Task to complete
Copy only the lines between the one containing "Instruction: Click the" and the end of the records, both included, leaving out pictures.

─── Data

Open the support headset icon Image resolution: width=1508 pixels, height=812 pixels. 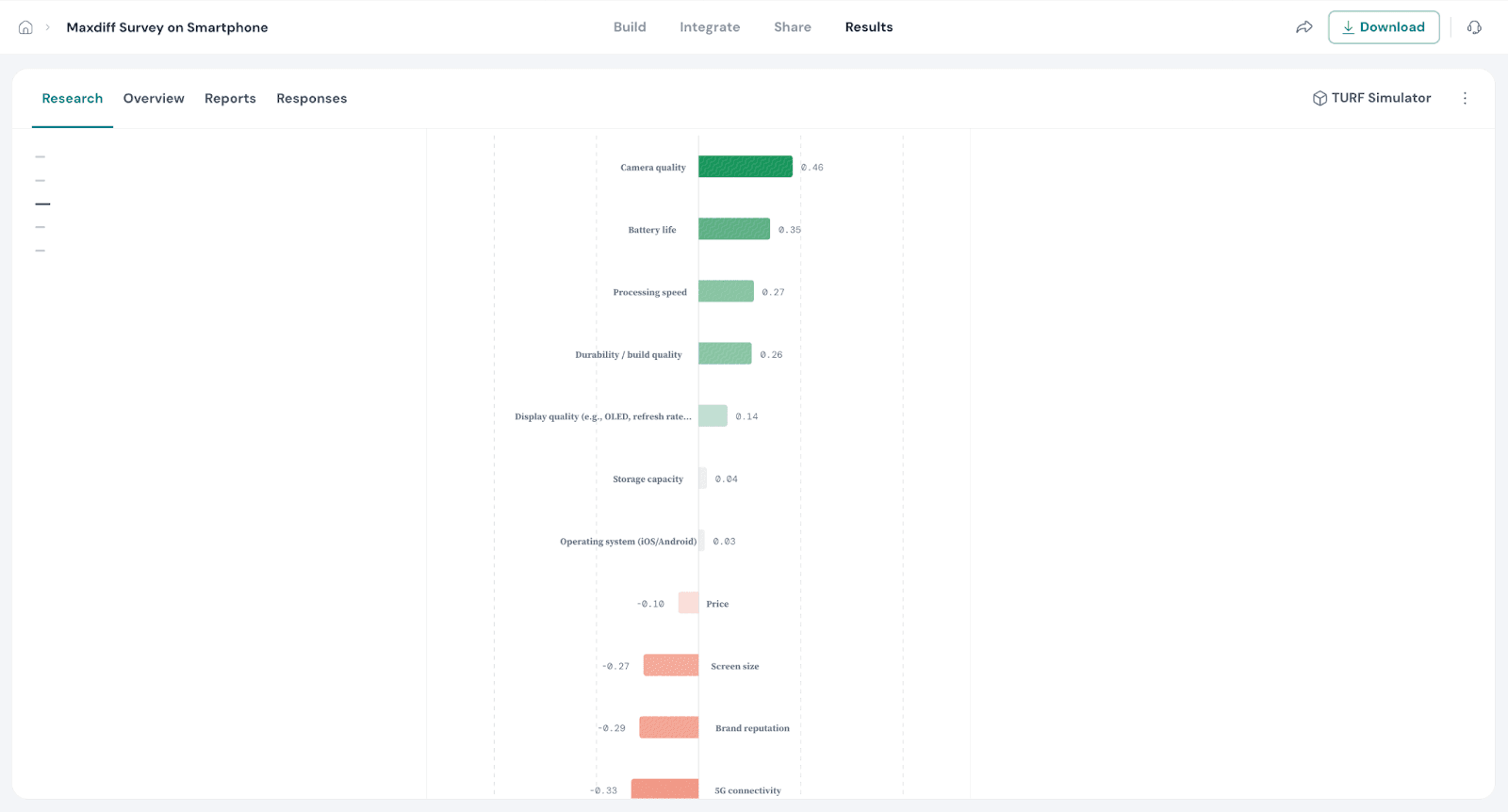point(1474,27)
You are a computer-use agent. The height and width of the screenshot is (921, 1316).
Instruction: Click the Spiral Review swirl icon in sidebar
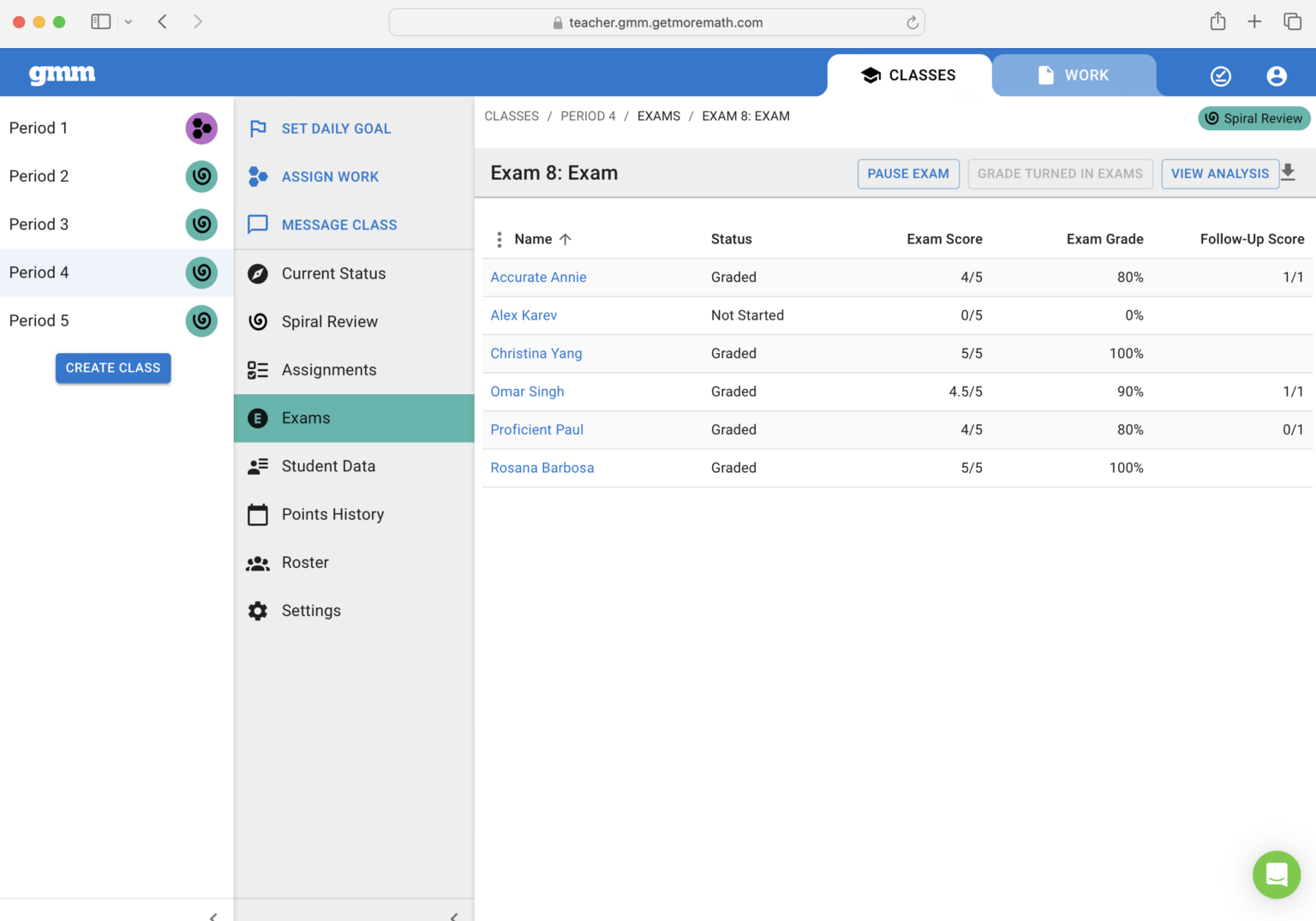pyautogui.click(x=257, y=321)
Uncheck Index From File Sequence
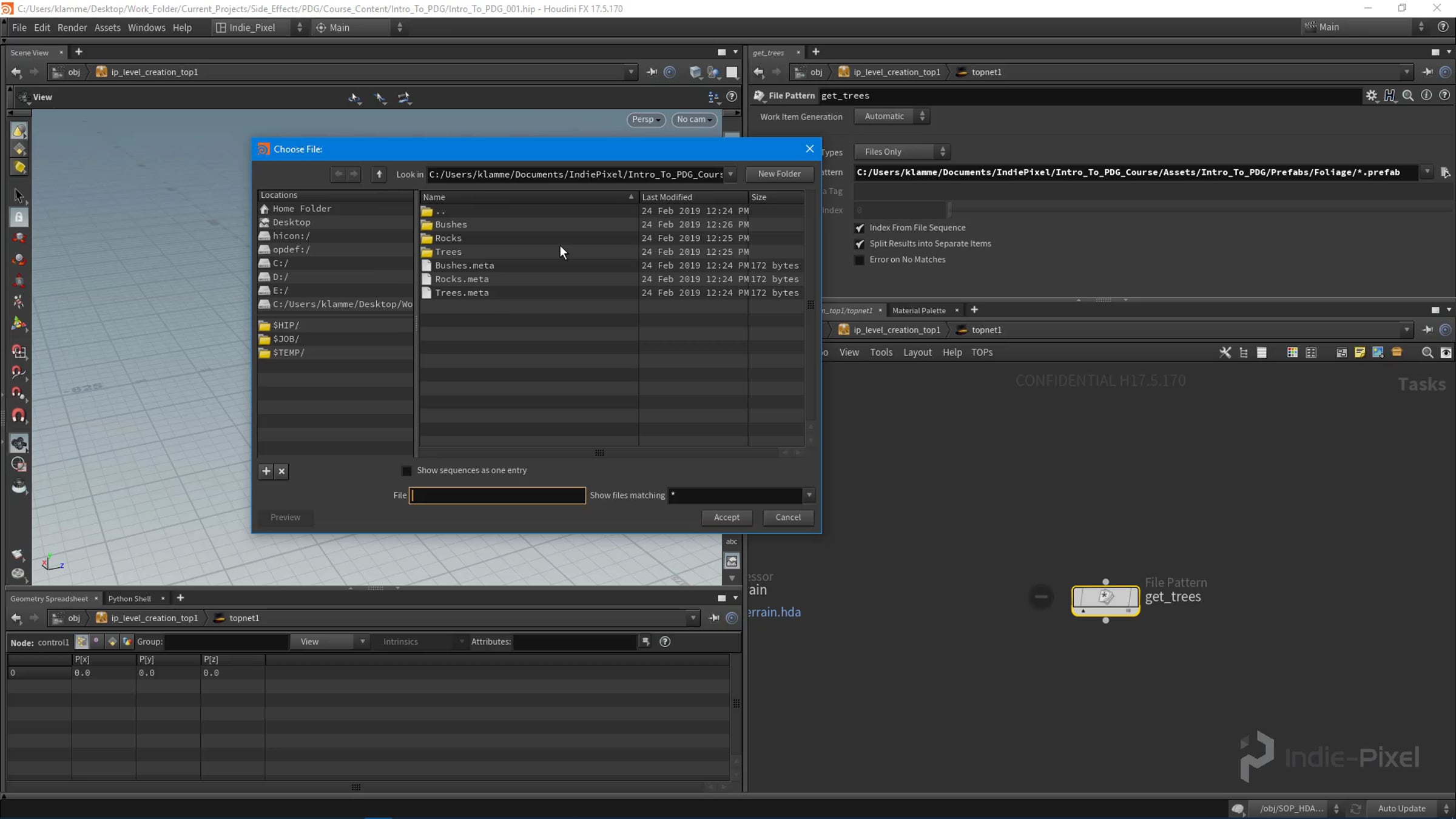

──────

Answer section
Instruction: Click the Spiral Review swirl icon in sidebar
pyautogui.click(x=257, y=321)
Uncheck Index From File Sequence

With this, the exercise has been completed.